When designing the architecture of the TANGO project we saw the necessity of a central component that helps to speed up the building process for different targeted heterogeneous architectures with different optimizations and deploy them if the different testbeds, especially in HPC use case, this ended up in the creation of Application Lifecycle Deployment Engine or ALDE. Let’s check step by step how will be shaped and which functionality and steps it is going to perform.
The user has the code of its application that can support different heterogeneous hardware, such as CPUs, GPUs, MCPs, FPGAS, etc. It submits this all to ALDE via its CLI or REST API. ALDE can start preparing from it different versions of the application. One optimized for running in CPU, other one optimized for running in CPU+GPU, other to run in CPU+MCP etc. The result of the application can be in different formats, depending on the possible platform where the application is going to run. Those formats are:
- Package – It is the simplest one, the different versions of the application are packaged into typical application package formats, such as deb, rpm, tar.gz, msi, etc.
- Image – ALDE builds an specific image, with operating system, necessary libraries plus the application ready to be used to but an small embedded device. In this case only one image is going to be built per device type.
- Container – That it could be a Docker or Singularity container. Although this could be also used in the container scenario. The main target here it is for the HPC environment. In HPC we are seeing a movement to containers to execute the applications since it makes the application more portable between HPC machines without the performance hassle of the VMs. In this case, if the user desires, apart from building the application with different optimizations depending on the accelerators available in the HPC environment, it could build the application with different libraries versions.

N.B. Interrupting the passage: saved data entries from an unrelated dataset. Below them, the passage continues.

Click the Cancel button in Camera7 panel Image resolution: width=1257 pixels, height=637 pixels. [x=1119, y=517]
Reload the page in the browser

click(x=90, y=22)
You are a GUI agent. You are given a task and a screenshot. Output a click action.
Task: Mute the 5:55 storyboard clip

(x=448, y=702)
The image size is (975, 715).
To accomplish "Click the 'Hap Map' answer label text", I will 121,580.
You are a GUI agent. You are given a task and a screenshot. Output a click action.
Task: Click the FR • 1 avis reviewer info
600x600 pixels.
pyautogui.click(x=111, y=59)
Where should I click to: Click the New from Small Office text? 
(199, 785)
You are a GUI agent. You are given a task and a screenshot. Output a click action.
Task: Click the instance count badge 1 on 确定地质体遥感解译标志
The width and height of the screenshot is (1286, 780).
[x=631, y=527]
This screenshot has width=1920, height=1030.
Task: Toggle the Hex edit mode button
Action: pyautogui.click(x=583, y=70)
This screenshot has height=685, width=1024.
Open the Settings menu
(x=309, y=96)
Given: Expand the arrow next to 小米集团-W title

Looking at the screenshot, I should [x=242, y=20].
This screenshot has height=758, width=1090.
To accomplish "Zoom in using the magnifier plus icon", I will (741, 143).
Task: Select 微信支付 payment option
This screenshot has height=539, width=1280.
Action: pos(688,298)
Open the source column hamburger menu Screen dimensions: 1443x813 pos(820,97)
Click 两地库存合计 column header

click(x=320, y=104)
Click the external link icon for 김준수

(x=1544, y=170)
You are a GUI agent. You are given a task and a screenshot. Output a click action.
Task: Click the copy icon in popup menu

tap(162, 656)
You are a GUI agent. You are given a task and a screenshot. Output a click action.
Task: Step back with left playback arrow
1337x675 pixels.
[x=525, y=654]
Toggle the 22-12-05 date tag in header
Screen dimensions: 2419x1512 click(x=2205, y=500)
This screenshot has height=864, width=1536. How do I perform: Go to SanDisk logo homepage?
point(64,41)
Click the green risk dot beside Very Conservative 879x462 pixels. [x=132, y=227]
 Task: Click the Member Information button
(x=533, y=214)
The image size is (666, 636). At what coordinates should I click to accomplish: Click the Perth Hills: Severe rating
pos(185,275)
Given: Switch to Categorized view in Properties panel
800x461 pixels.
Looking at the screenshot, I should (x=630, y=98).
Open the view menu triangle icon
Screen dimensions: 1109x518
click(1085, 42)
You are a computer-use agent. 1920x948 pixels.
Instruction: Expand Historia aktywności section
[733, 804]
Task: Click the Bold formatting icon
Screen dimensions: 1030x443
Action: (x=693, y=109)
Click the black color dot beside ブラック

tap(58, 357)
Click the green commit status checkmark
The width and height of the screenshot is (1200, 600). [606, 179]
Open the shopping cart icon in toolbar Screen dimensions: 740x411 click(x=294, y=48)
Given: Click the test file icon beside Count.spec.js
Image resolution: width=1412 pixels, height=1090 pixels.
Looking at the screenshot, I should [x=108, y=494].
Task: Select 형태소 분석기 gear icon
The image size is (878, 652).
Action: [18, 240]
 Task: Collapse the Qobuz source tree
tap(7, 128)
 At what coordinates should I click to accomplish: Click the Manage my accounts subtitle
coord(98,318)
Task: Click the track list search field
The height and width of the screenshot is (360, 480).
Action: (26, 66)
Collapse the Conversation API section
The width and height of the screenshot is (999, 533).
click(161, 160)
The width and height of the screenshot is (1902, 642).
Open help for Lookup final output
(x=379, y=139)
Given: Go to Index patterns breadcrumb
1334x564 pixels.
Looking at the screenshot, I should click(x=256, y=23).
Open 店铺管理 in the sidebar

Once the application is built, the user could select the platform where to deploy it. Mainly in the HPC world, the user could select different configurations, an ideal or favourite one, and other alternatives. ALDE then will connect with the HPC workload manager and see the different free slots in the different nodes. Using this information will decide what it is the best reservation for the application to be launched, selecting the necessary containers to deploy everything.
TANGO project is developing right now ALDE. The first version will support Docker and Singularity containers and SLURM as workload manager. By this summer, a first release of the ALDE component should be found here: Github TANGO - ALDE .